══ DATA FOR REVIEW ══

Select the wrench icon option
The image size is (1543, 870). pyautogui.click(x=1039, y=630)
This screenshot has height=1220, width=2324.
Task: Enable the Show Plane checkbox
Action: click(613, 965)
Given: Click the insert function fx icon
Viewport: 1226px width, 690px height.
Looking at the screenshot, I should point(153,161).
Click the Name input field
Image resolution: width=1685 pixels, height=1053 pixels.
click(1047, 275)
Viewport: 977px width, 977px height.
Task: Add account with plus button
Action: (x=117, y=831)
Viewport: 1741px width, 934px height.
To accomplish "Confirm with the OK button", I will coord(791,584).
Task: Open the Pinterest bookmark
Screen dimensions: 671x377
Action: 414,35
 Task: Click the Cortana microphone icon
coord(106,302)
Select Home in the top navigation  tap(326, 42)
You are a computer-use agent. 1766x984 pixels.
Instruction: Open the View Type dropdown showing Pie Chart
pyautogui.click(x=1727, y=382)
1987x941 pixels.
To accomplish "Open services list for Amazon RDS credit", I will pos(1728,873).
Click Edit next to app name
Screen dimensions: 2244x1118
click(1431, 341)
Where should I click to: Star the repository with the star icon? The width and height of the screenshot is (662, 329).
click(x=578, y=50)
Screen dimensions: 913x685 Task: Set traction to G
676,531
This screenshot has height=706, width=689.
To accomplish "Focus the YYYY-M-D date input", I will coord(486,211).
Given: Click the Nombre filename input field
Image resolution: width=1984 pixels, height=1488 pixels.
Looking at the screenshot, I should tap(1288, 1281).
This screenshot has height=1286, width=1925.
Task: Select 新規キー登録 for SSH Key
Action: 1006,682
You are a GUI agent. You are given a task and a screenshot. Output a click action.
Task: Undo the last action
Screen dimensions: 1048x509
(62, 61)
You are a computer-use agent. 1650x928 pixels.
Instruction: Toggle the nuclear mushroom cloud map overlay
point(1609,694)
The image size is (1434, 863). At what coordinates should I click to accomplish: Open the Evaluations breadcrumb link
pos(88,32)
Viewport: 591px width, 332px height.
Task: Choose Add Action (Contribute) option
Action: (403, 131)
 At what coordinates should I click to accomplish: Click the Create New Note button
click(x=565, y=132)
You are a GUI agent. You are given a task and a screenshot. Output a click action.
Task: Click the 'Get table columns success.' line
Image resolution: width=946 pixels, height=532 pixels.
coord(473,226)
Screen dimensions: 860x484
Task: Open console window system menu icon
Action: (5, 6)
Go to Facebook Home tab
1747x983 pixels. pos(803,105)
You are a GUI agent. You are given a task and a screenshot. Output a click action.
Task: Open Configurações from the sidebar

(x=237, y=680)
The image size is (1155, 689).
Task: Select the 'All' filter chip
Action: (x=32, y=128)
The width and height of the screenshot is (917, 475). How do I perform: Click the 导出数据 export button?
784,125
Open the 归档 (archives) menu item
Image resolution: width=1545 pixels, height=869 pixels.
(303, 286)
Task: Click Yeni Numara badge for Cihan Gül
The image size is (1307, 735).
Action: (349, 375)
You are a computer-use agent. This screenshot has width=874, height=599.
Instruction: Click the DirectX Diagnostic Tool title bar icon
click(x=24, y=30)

═══

TASK TO COMPLETE = Each line of the data is to be retyped exactly.

RESPONSE =
Select the wrench icon option
The image size is (1543, 870). pyautogui.click(x=1039, y=630)
This screenshot has height=1220, width=2324.
Task: Enable the Show Plane checkbox
Action: click(613, 965)
Given: Click the insert function fx icon
Viewport: 1226px width, 690px height.
Looking at the screenshot, I should point(153,161).
Click the Name input field
Image resolution: width=1685 pixels, height=1053 pixels.
click(1047, 275)
Viewport: 977px width, 977px height.
Task: Add account with plus button
Action: (x=117, y=831)
Viewport: 1741px width, 934px height.
To accomplish "Confirm with the OK button", I will coord(791,584).
Task: Open the Pinterest bookmark
Screen dimensions: 671x377
Action: 414,35
 Task: Click the Cortana microphone icon
coord(106,302)
Select Home in the top navigation  tap(326, 42)
You are a computer-use agent. 1766x984 pixels.
Instruction: Open the View Type dropdown showing Pie Chart
pyautogui.click(x=1727, y=382)
1987x941 pixels.
To accomplish "Open services list for Amazon RDS credit", I will pos(1728,873).
Click Edit next to app name
Screen dimensions: 2244x1118
click(1431, 341)
Where should I click to: Star the repository with the star icon? The width and height of the screenshot is (662, 329).
click(x=578, y=50)
Screen dimensions: 913x685 Task: Set traction to G
676,531
This screenshot has height=706, width=689.
To accomplish "Focus the YYYY-M-D date input", I will coord(486,211).
Given: Click the Nombre filename input field
Image resolution: width=1984 pixels, height=1488 pixels.
Looking at the screenshot, I should tap(1288, 1281).
This screenshot has height=1286, width=1925.
Task: Select 新規キー登録 for SSH Key
Action: 1006,682
You are a GUI agent. You are given a task and a screenshot. Output a click action.
Task: Undo the last action
Screen dimensions: 1048x509
(62, 61)
You are a computer-use agent. 1650x928 pixels.
Instruction: Toggle the nuclear mushroom cloud map overlay
point(1609,694)
The image size is (1434, 863). At what coordinates should I click to accomplish: Open the Evaluations breadcrumb link
pos(88,32)
Viewport: 591px width, 332px height.
Task: Choose Add Action (Contribute) option
Action: (403, 131)
 At what coordinates should I click to accomplish: Click the Create New Note button
click(x=565, y=132)
You are a GUI agent. You are given a task and a screenshot. Output a click action.
Task: Click the 'Get table columns success.' line
Image resolution: width=946 pixels, height=532 pixels.
coord(473,226)
Screen dimensions: 860x484
Task: Open console window system menu icon
Action: (5, 6)
Go to Facebook Home tab
1747x983 pixels. pos(803,105)
You are a GUI agent. You are given a task and a screenshot. Output a click action.
Task: Open Configurações from the sidebar

(x=237, y=680)
The image size is (1155, 689).
Task: Select the 'All' filter chip
Action: (x=32, y=128)
The width and height of the screenshot is (917, 475). How do I perform: Click the 导出数据 export button?
784,125
Open the 归档 (archives) menu item
Image resolution: width=1545 pixels, height=869 pixels.
(303, 286)
Task: Click Yeni Numara badge for Cihan Gül
The image size is (1307, 735).
Action: (349, 375)
You are a computer-use agent. This screenshot has width=874, height=599.
Instruction: Click the DirectX Diagnostic Tool title bar icon
click(x=24, y=30)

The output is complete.